Mirror Sight by Kristen Britain – Part 1
I was terribly excited when the library called to inform me that my hold had arrived – and on the day the book was released! Mirror Sight is the latest book in the Green Rider Series by Kristen Britain. Over the past 20 hours I have managed to consume 276 of the 770 pages in this thick novel. So, while this post will be full of Spoilers. It is part one for a reason.
Before I start, I just want to clarify. I really enjoyed the Green Rider (book 1 of the series). I really appreciated what Britain tried to do with book 2 (First Rider’s Call). I thought book 3 was lots of fun (The High King’s Tomb). I was sorely disappointed with Blackveil (book 4) and so started Mirror Sight with mixed emotions. On one hand it is very exciting to read something new in a world I generally enjoy, especially when the author takes 3-4 years to write the next work in the series. However after the abysmal failure that was Blackveil I could only foresee disappointment in the newest novel.
Fortunately the book starts by dealing with the cruel and unnecessary cliff-hanger that ended the previous story. So far that is the best thing to have happened. Almost 300 hundred pages into the book we have finally started to create a plot.
The story takes place nearly 200 hundred years in the future. This leap in time travel is a bit weird to say the least. It is as though Britain became bored with her standard fantasy world – more medieval in feel than anything else – and decided she wanted to do something Steampunk because that is the latest greatest thing. Well, the attempt to add steampunk is meh at best. It mostly comes across as preachy against technology. And the leap forward 200 hundred years is silly – at least when you try to think of the mechanisms. Sure time travel has cropped up in the previous tales, but in small bursts and largely into the past (far more acceptable).

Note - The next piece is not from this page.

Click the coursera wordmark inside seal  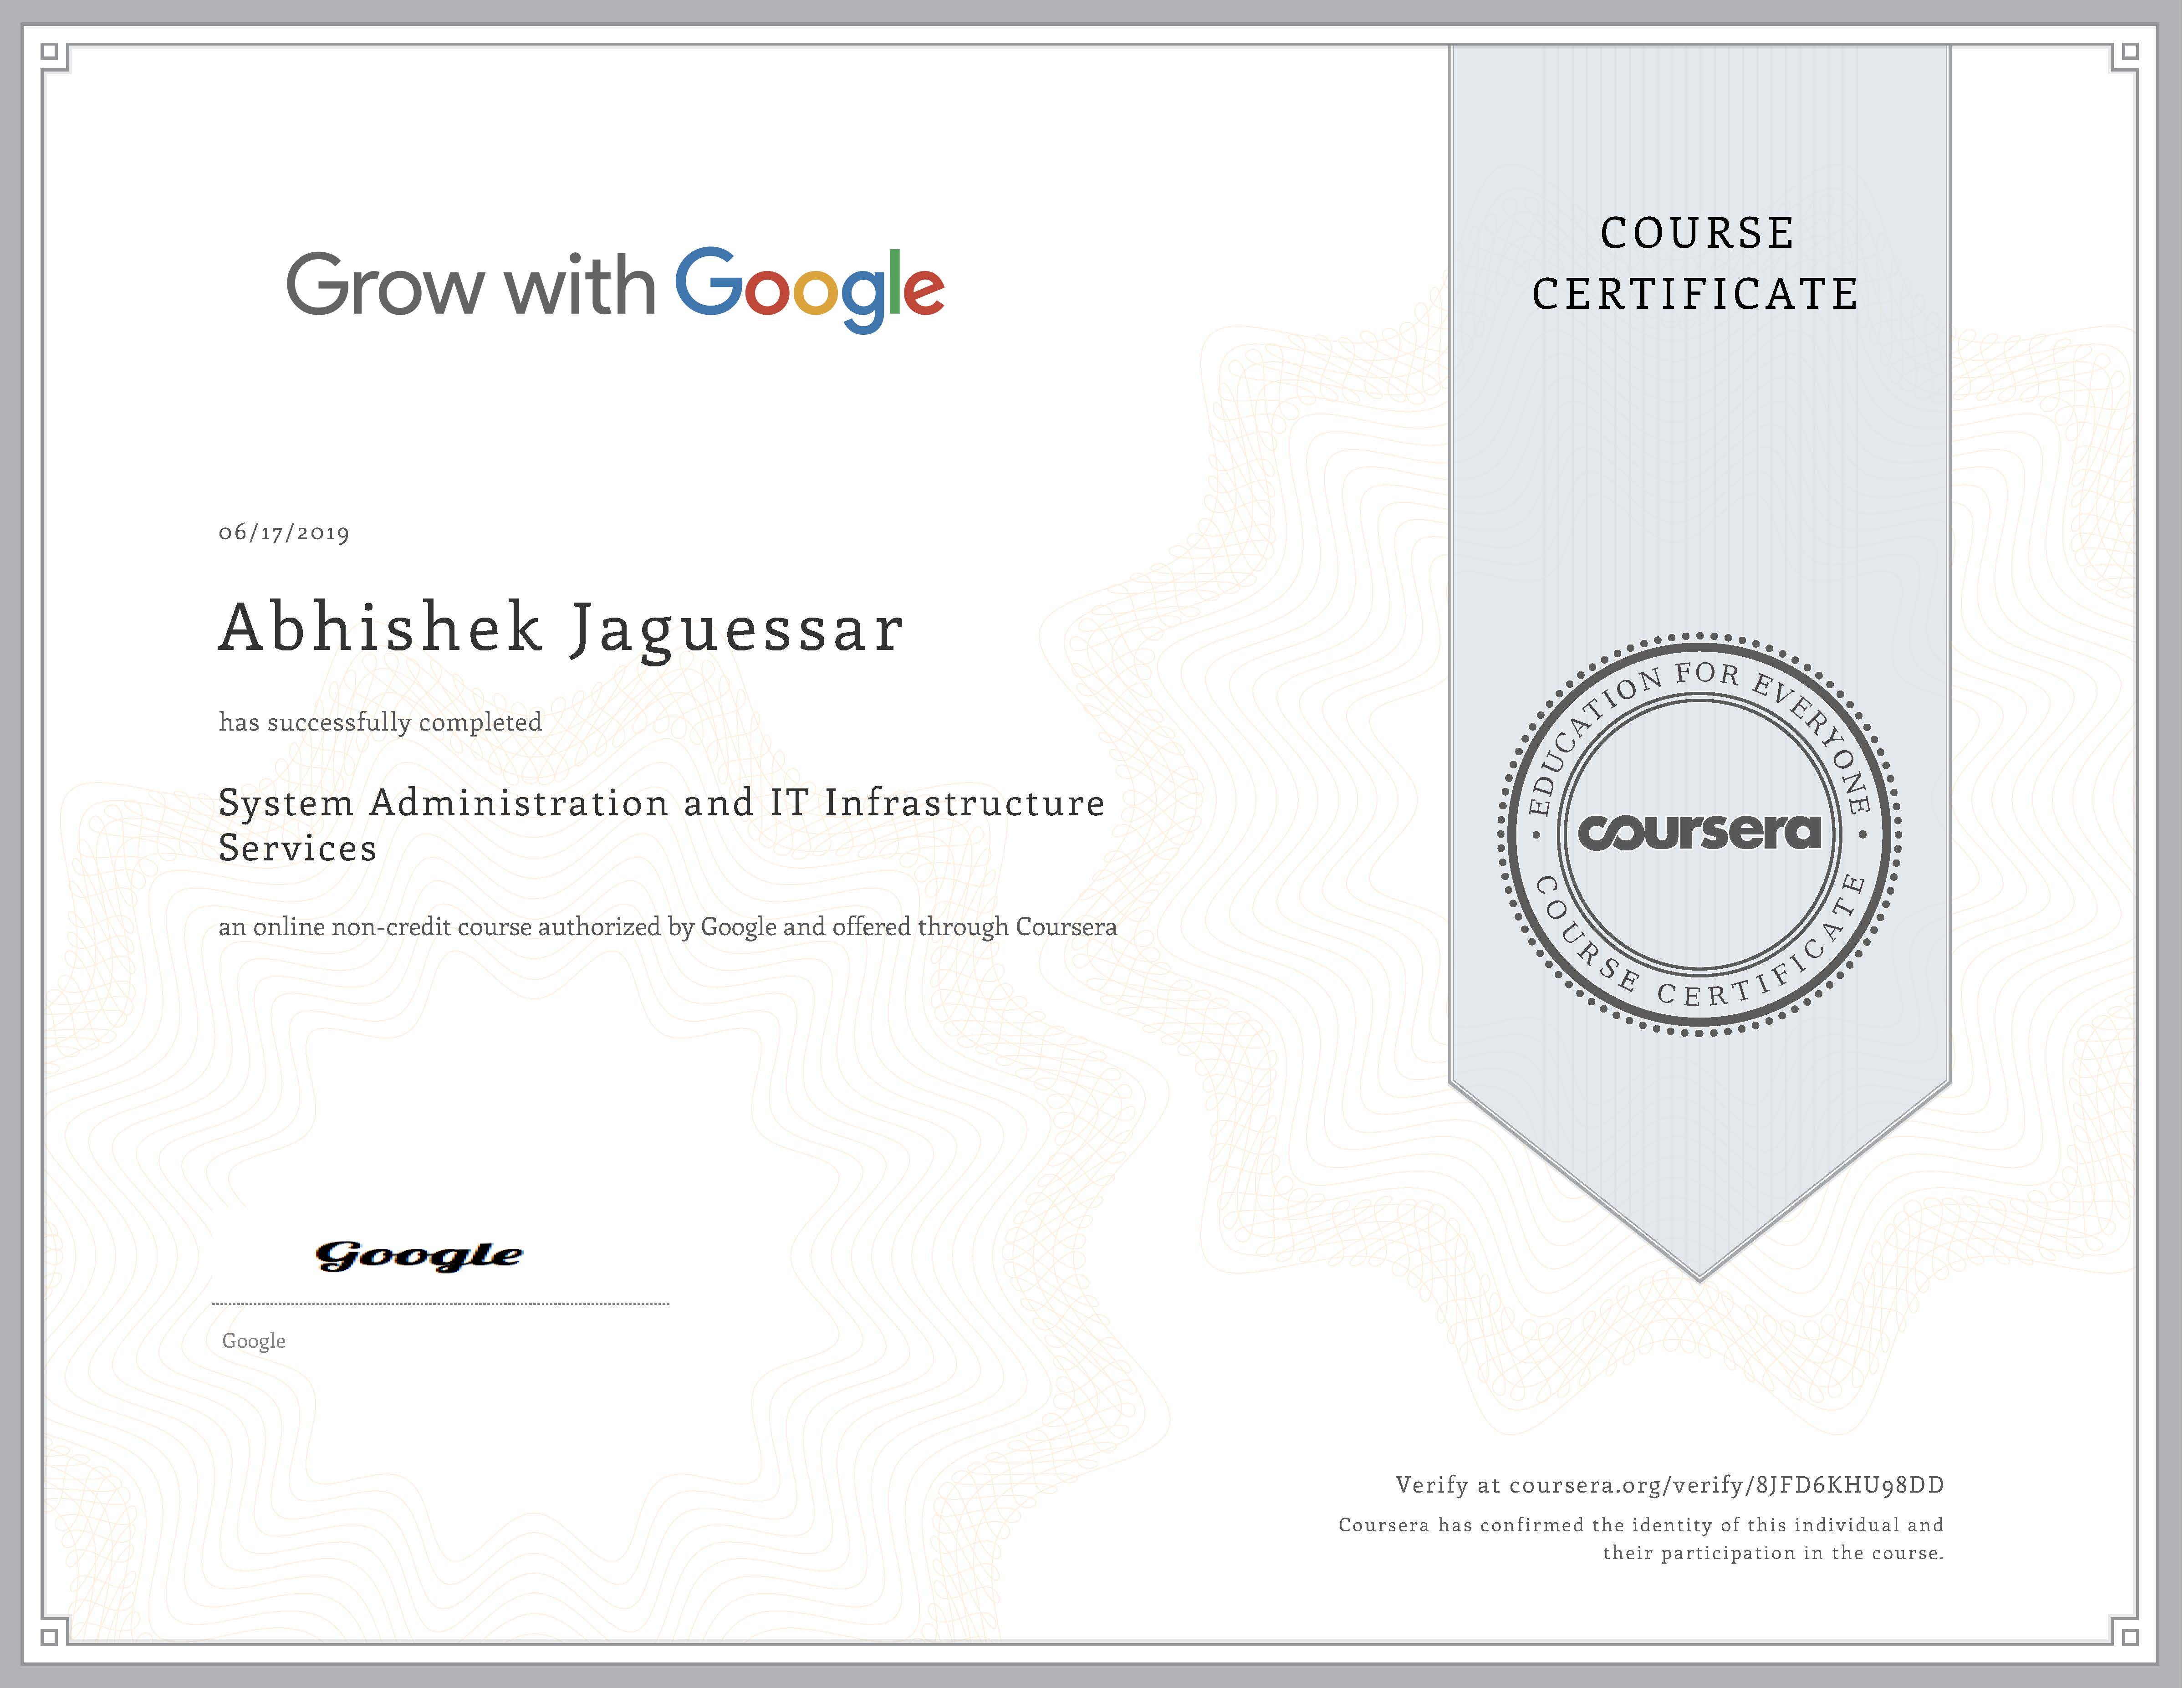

The future world lacks the feel of the original setting. It comes across as flat, underdeveloped and largely uninteresting. It is too much evil emperor à cartoonish in the villain. Granted, the villains in the stories do tend towards the Evil variety. It is one of the drawbacks of the writing. Evil villains (with a capital E) are really bland. It was one of the strengths of the earlier books. While Evil existed in the world, each story centred around a much more approachable villain – a force with clearly defined motivation.

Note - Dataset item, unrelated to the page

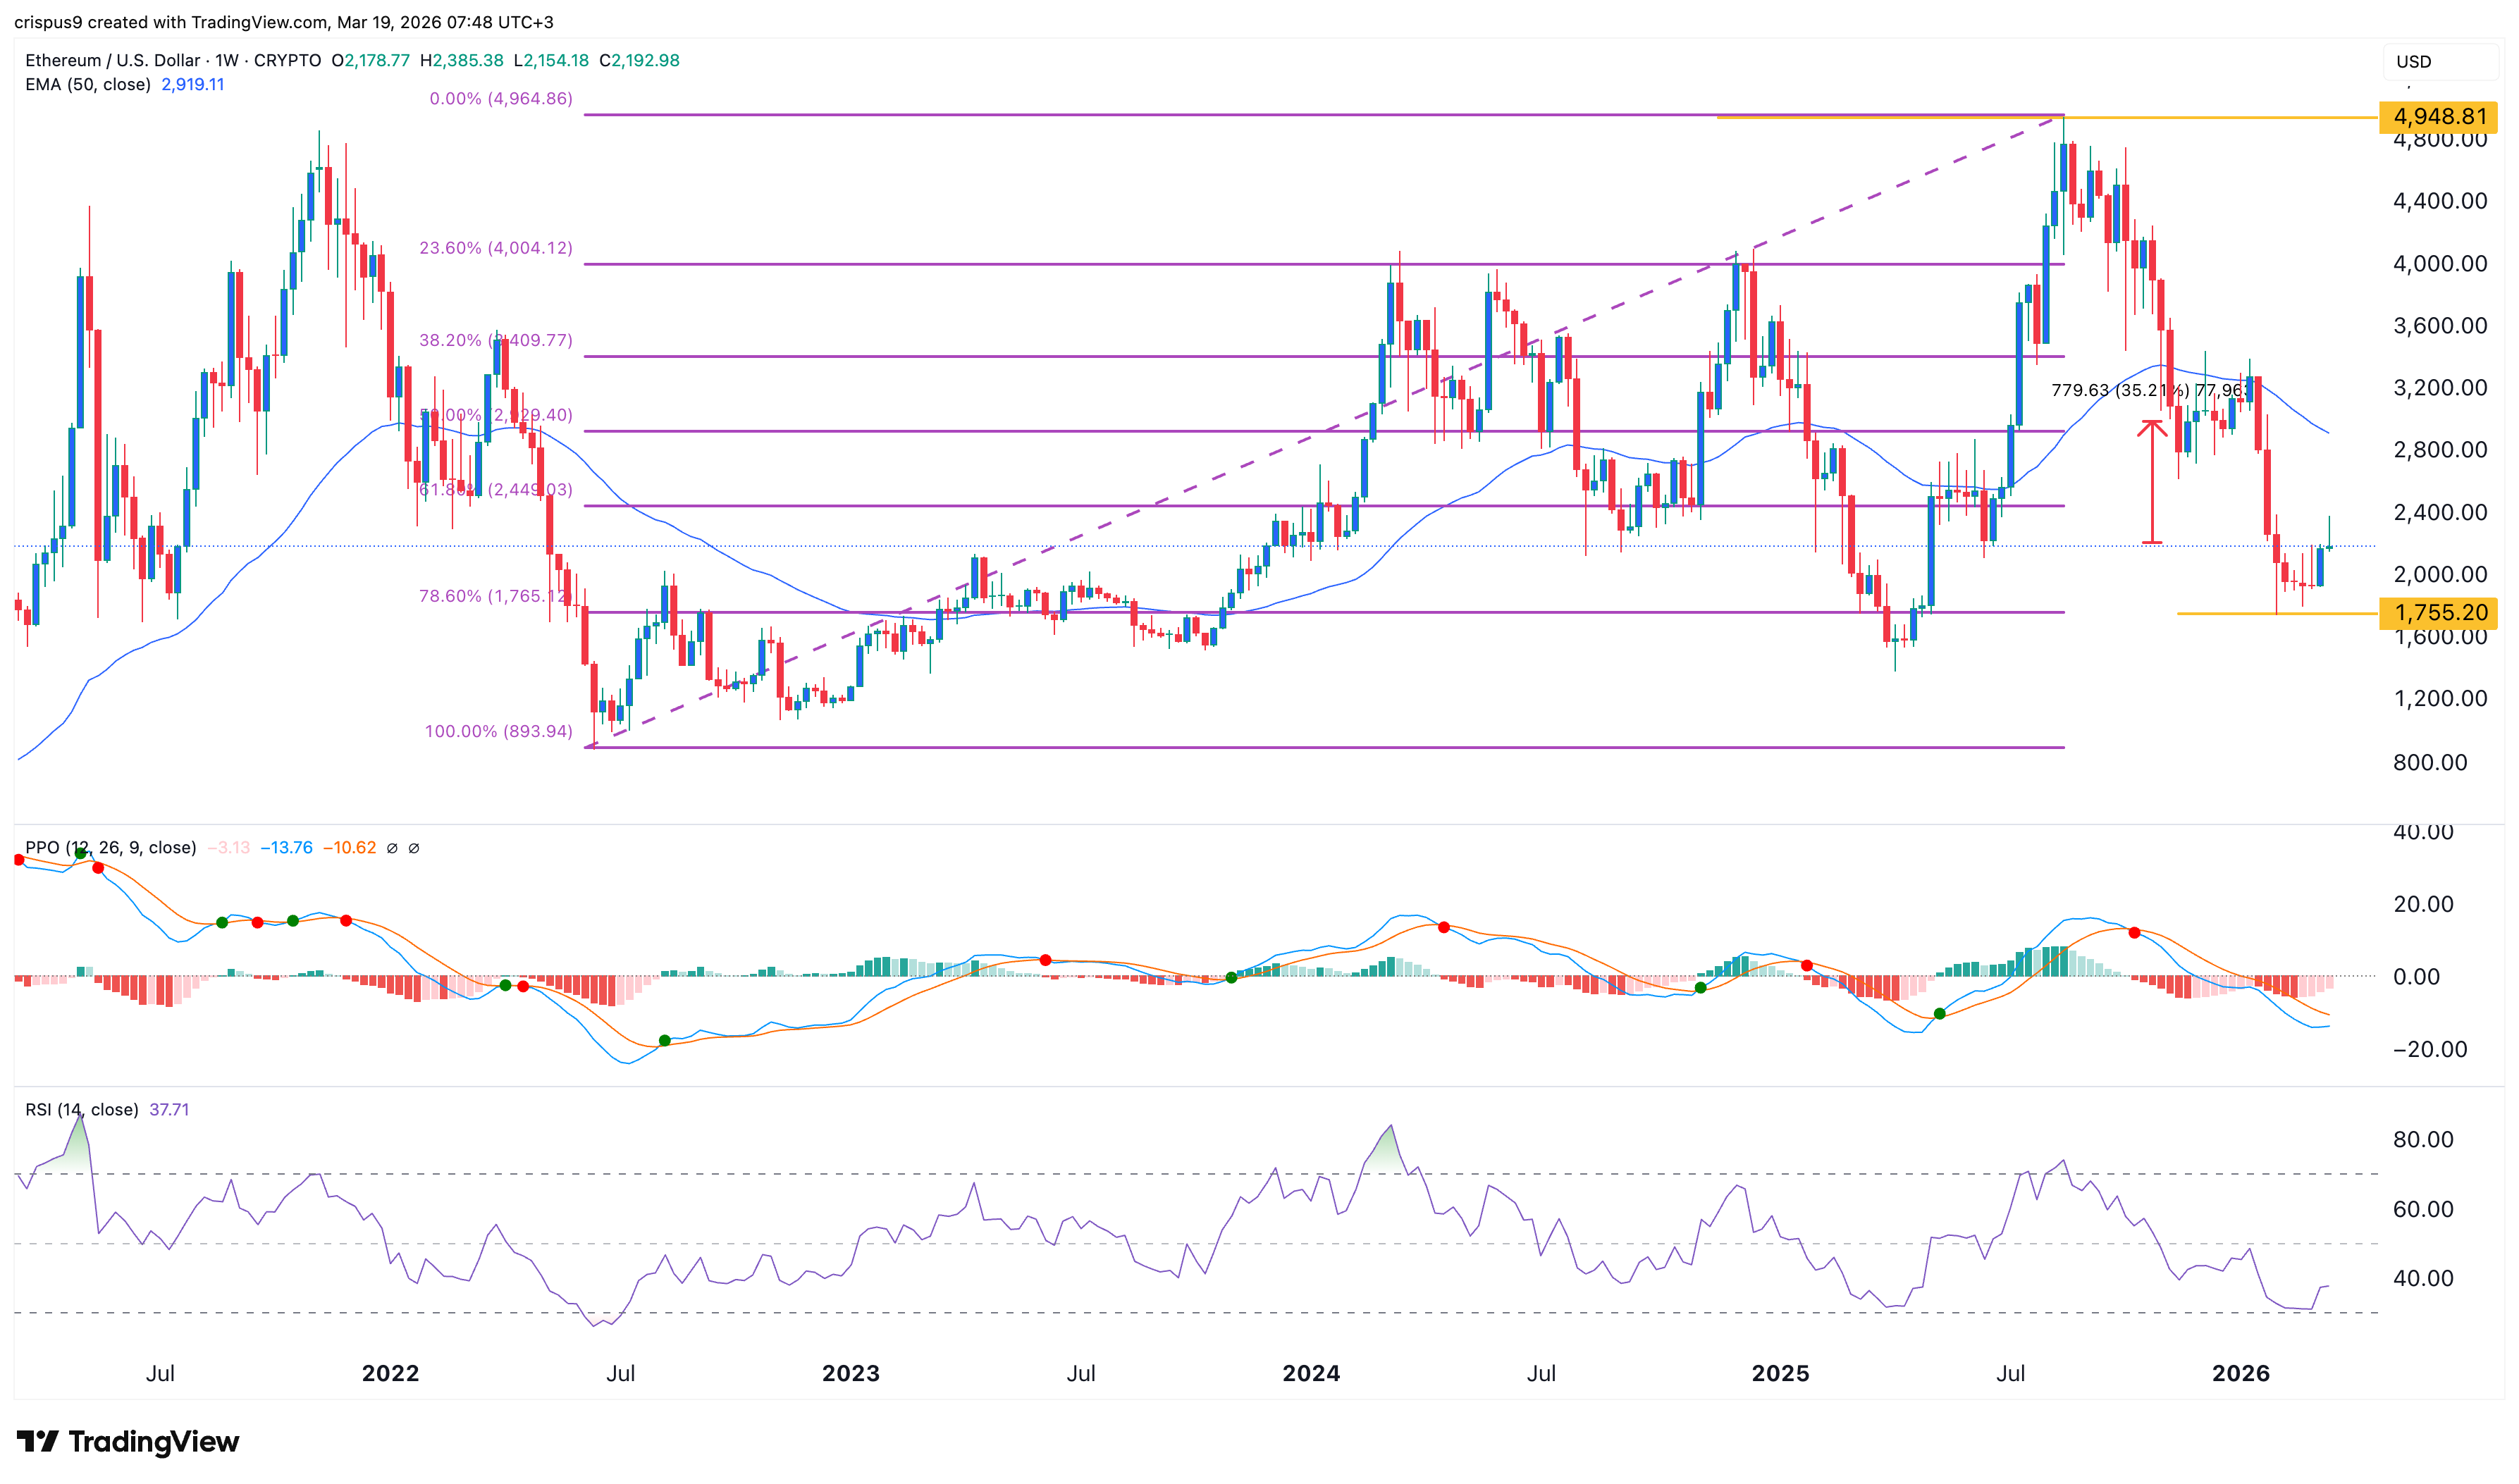Select the RSI value 37.71
The width and height of the screenshot is (2519, 1484).
coord(170,1110)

The huge surprise that the Emperor in the future is not the Evil Mornhavon the Black was so clearly set up from the beginning as to be unsurprising. It is not entirely a bad thing; at least this was set up in advance.
I heard Mirror Sight was supposed to be a stand-alone story in the series. Not dependant on the previous books. Again, I have not finished the story, but thus far I would not recommend it to anyone not already indoctrinated. Mostly because I still feel the first story is the author’s strongest. This book suffers from weak writing and some silly characters. The silliest characters are the Eltians à Tolkien’s elves reused in a different setting. Yup I am bored with these immortal, perfect, beautiful, arrogant, tree-hugging non-humans. They are tiresome in the extreme. Their use is lazy and their character traits are all derivatives of Elves. There is nothing particularly new in these magical beings that are superior to humans in every obvious quality.
The weak writing surfaces most in the telling and not showing. There is far too much info dumping in these first 300 pages. Everything is description and explanation. Sure you could argue the author is providing a recap of all previous books so a new reader doesn’t feel lost – but it sucks! If there is something that has to be retold then find an interesting way of doing so. Don’t just have our main character think about it. At the very least make sure her perspective is biased. But the fact of the matter is I have read all the previous books. If I wanted to know more about them, I would pull them from my shelf to reread. Just to be clear, I totally love the idea of referencing previous events/books. Again it should be done in a new and refreshing way. It can be done obliquely so those familiar with the early part of the series are able to make the connection and those new just skim over that part as unimportant.
Which brings me to one of the interesting connections I had the pleasure of making. The earlier books deal with an underground movement (secret society) dedicated to replacing the world’s king with an ancient emperor (the Evil Mornhavon the Black). This group skulks in the shadows and plots against the good guys. Well, fast forward to book five where our heroine finds herself on the other side of things. Now she is part of the group wanting to over through their emperor and hiding in the shadows. I rather like the symmetry of the situation. Only of course, in this case everything is so decidedly black-and-white we know the emperor is Evil and has to be overthrown.
I feel like I should wrap this up with some sort of unifying comment. I don’t have one, so instead I will put down some of my predictions for the rest of the story.
*Mirriam will end up betraying the underground movement in some fashion.
*Karigan will help to burn the future capital but have to return to the past to prevent Amberhill from becoming the Sea King Reborn.
*The weapon they seek is really a jewel used to trap the spirit of the dragons (possible akin to gods).
Now it is time to find out how are sword yielding, horseback riding heroine fares at a dinner party in a restrained Victorian-esp social setting.